● **Consigne 1**: Reproduisez tel quel le passage de l'article sur la raffinerie de Montréal-Est qui va de « Mme Mitchelmore reconnaît » jusqu'à « depuis 77 ans. ».

La direction de Shell Canada fait paraître dans les journaux une publicité sous forme de lettre, vendredi matin, afin de justifier sa décision de transformer sa vieille raffinerie de Montréal-Est en un terminal d'importation.

La présidente de Shell Canada, Lorraine Mitchelmore, écrit que le maintien des activités de raffinage aurait nécessité des investissements que l'entreprise juge trop importants, de quelque 600 millions de dollars.

Mme Mitchelmore reconnaît que plusieurs offres ont été soumises pour l'achat des installations de Montréal-Est. Elle soutient toutefois que tous les intéressés se sont retirés, principalement en raison des coûts, et qu'ils ne voulaient pas faire les investissement nécessaires.

La raffinerie de Montréal-Est est en opération depuis 77 ans.

Voici la lettre en question:

Lettre ouverte de Shell au sujet de la raffinerie de Montréal-Est

L'annonce que nous allions transformer notre raffinerie de Montréal-Est en un terminal d'importation a donné lieu à un grand nombre d'articles et de déclarations publiques. Pour Shell, il s'agissait d'une décision très difficile, prise au terme d'efforts considérables en vue de vendre la raffinerie.

● **Entrées enregistrées**:
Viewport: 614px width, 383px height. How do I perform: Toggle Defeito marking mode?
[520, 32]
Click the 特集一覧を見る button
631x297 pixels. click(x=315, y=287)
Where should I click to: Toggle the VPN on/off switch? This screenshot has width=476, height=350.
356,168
--
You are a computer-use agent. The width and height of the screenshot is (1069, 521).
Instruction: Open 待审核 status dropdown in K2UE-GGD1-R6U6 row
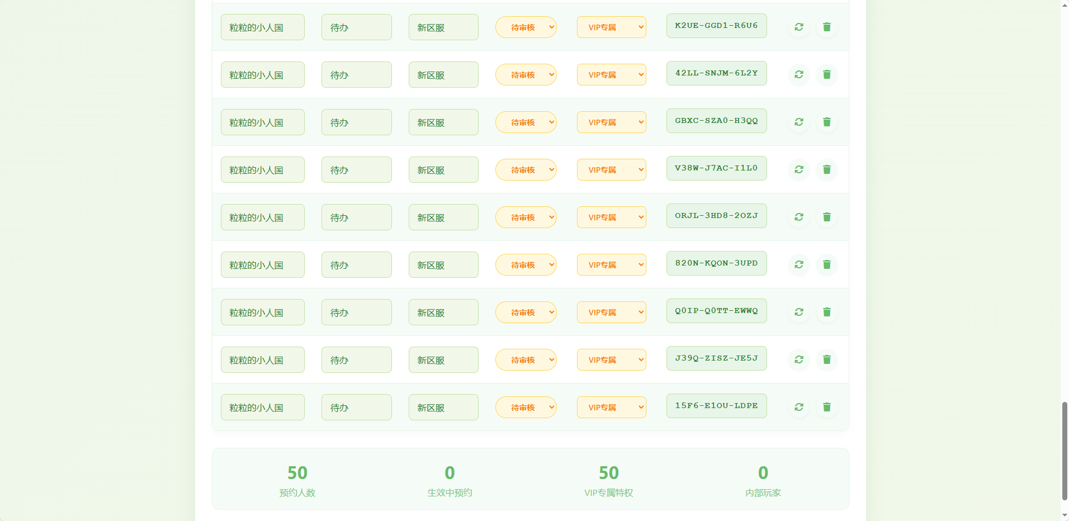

● **Consigne 2**: Sélectionnez chaque ligne des entrées ci-dessus qui contient le mot « height ». Majuscules et minuscules comptent.

● **Réponse détaillée 1**:
Mme Mitchelmore reconnaît que plusieurs offres ont été soumises pour l'achat des installations de Montréal-Est. Elle soutient toutefois que tous les intéressés se sont retirés, principalement en raison des coûts, et qu'ils ne voulaient pas faire les investissement nécessaires.

La raffinerie de Montréal-Est est en opération depuis 77 ans.

● **Réponse détaillée 2**:
Viewport: 614px width, 383px height. How do I perform: Toggle Defeito marking mode?
Where should I click to: Toggle the VPN on/off switch? This screenshot has width=476, height=350.
You are a computer-use agent. The width and height of the screenshot is (1069, 521).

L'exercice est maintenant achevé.